TARAKAN – Badan Perencanaan Pembangunan, Riset, dan Inovasi Daerah (Bapperida) se-Kalimantan Utara mengambil langkah strategis dengan turut serta dalam penandatanganan Perjanjian Kerja Sama (PKS) Pembentukan dan Penguatan Pengelolaan Sentra Kekayaan Intelektual (KI). Kegiatan yang digelar di Kantor Walikota Tarakan pada Selasa (23/6) ini mempertemukan jajaran Bapperida dari tingkat provinsi hingga kabupaten/kota, bersinergi dengan Universitas Kaltara, Universitas Borneo Tarakan, Dinas Pariwisata Tarakan dan Dinas Pariwisata Provinsi Kaltara. Inisiatif yang difasilitasi oleh Kantor Wilayah Kementerian Hukum Kalimantan Timur ini menjadi tonggak penting agar potensi riset, inovasi, dan kekayaan komunal daerah langsung terpetakan dan terlindungi sejak dari tahap perencanaan.
Rangkaian acara diawali dengan seremoni penandatanganan MoU dan PKS sebagai landasan hukum kolaborasi lintas sektor. Setelahnya, Kepala Kanwil Kemenkumham Kaltim, Dr. Muhammad Ikmal Idrus, S.H., M.H., memimpin sesi sosialisasi substansi KI. Dalam paparannya, Ikmal menekankan bahwa KI memiliki prinsip ekonomi, kebudayaan, keadilan, dan sosial yang vital bagi daya saing daerah. Ia juga menyoroti pentingnya peningkatan peran serta perguruan tinggi dan pemanfaatan teknologi informasi, sembari mengimbau seluruh instansi untuk proaktif mendaftarkan karya dan potensi daerah melalui laman resmi DJKI agar mendapatkan kepastian hukum dan nilai ekonomis.

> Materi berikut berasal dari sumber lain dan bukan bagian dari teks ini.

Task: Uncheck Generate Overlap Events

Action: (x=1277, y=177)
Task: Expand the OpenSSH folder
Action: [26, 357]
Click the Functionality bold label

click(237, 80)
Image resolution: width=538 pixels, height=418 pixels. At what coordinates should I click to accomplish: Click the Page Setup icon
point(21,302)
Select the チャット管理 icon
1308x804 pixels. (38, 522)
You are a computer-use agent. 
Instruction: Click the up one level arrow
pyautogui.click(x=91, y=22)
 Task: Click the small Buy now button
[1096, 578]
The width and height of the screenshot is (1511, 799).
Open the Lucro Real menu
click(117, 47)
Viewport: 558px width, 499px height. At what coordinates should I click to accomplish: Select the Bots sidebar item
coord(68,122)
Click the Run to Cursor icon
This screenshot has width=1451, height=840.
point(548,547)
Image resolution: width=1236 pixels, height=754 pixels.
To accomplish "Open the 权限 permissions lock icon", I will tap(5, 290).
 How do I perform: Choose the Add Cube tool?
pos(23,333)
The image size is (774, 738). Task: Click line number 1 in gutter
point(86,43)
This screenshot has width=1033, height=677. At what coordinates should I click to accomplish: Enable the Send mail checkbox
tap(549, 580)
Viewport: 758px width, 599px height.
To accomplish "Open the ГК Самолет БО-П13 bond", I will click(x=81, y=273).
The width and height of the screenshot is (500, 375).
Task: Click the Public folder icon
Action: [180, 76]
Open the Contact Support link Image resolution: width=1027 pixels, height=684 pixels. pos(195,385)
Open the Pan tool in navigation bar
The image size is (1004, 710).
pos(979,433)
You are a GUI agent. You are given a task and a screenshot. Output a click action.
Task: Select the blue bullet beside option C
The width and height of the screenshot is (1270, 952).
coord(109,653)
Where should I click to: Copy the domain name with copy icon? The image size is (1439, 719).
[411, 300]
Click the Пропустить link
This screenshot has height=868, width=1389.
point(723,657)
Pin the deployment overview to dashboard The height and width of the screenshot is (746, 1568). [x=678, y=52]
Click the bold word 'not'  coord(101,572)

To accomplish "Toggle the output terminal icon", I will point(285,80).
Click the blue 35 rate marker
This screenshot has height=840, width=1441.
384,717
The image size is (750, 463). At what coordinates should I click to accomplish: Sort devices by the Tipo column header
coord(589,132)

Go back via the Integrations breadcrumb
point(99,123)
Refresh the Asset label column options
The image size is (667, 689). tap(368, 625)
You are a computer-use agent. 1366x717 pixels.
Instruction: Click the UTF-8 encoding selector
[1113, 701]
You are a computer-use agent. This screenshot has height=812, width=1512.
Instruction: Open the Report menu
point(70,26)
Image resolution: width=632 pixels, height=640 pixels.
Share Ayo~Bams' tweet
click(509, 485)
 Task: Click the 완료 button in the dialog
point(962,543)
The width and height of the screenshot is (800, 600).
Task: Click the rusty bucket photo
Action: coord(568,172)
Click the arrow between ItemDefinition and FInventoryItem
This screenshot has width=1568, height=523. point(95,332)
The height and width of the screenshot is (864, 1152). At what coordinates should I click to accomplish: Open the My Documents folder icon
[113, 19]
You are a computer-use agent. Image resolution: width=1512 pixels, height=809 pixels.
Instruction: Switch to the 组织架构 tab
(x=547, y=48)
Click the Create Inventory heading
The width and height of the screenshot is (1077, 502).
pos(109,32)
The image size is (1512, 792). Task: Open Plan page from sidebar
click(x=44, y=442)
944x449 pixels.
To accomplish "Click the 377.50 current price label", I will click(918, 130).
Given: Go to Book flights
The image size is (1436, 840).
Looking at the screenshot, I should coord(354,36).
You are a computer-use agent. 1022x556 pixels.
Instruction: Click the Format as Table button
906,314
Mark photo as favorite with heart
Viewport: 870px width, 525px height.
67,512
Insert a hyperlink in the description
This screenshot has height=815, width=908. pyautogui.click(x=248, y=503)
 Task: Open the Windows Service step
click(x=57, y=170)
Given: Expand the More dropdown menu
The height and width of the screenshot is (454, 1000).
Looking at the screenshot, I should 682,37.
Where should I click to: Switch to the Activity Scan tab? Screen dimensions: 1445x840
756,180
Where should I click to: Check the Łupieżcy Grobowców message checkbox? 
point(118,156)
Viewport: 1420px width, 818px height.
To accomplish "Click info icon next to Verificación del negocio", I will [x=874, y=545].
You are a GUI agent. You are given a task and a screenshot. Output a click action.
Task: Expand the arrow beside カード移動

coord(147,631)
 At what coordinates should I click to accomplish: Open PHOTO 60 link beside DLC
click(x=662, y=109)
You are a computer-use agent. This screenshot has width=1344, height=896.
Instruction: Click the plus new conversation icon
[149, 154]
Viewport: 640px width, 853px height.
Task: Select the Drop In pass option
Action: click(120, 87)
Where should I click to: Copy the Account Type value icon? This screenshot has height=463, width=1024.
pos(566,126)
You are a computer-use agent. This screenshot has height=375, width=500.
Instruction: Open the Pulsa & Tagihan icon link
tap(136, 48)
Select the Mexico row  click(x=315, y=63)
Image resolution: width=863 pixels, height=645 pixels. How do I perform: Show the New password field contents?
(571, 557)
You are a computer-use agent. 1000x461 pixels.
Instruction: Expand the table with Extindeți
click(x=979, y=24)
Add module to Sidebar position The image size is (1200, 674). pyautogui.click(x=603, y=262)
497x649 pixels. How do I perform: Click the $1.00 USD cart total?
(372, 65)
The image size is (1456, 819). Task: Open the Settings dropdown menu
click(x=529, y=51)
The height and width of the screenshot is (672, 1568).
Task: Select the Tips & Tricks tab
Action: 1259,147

Puncak kegiatan ditandai dengan sesi bimbingan teknis yang sangat aplikatif, di mana tim dari Kemenkum Kaltim langsung mendampingi operator dari Bapperida, perwakilan dinas pariwisata, dan civitas akademika. Dalam sesi ini, peserta dibimbing langkah demi langkah mulai dari pembuatan akun hingga simulasi pendaftaran Kekayaan Intelektual. Dengan bekal teknis ini, Bapperida dan mitra strategis di Kaltara diharapkan tidak hanya berfungsi sebagai regulator perencanaan, tetapi juga bertransformasi menjadi "agen KI" yang mampu mengawal hilirisasi riset, melindungi Indikasi Geografis, serta mengamankan aset tak berwujud daerah dari klaim pihak lain.